At the 43rd Sharjah International Book Fair (SIBF) in 2024, Akhil revealed that he personally prefers Pranav and Pallavi as Ram and Anandhi, although the final decision rests with the director. He also stated that he would not be involved in screenwriting but would take part in creative discussions.

==Controversy==
Following the novel's commercial success, it faced widespread piracy. Within weeks of its popularity surge in early 2024, pirated PDF versions of the novel were widely circulated on social media and messaging platforms. The publishers and author publicly condemned the act, stating it severely impacted earnings and undermined the efforts of regional writers.

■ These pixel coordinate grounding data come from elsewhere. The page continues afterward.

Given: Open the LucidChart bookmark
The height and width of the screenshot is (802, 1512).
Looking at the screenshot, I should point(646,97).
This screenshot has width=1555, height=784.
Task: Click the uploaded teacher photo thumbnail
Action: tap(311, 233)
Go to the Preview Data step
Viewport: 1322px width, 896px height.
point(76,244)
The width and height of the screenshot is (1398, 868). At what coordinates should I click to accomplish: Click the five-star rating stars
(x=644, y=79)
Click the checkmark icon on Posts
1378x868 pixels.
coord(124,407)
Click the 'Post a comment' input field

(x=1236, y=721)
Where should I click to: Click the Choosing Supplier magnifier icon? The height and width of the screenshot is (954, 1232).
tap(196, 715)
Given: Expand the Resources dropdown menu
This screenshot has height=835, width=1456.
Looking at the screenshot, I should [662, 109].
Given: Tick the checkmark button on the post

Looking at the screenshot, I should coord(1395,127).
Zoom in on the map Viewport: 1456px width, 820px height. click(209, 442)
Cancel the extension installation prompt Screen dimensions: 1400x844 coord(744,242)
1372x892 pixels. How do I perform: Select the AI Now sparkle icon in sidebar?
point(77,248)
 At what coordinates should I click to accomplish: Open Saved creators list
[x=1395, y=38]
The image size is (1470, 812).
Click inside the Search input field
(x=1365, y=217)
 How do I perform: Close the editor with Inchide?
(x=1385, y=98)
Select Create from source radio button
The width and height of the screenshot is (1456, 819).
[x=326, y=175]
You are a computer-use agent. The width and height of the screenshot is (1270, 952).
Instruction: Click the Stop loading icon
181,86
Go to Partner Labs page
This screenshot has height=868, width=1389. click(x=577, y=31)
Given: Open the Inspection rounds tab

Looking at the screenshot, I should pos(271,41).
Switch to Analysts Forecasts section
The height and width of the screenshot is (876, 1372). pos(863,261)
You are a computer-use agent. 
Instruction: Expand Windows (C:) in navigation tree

In June 2025, the novel's win of the Sahitya Akademi Yuva Puraskar drew mixed reactions from literary circles. Some critics argued that the novel leaned heavily on pop-culture appeal and cinematic style, and questioned whether it met the literary depth typically associated with Akademi honors. Others, however, defended the choice, citing its accessibility, cultural impact, and representation of modern urban narratives in Malayalam literature.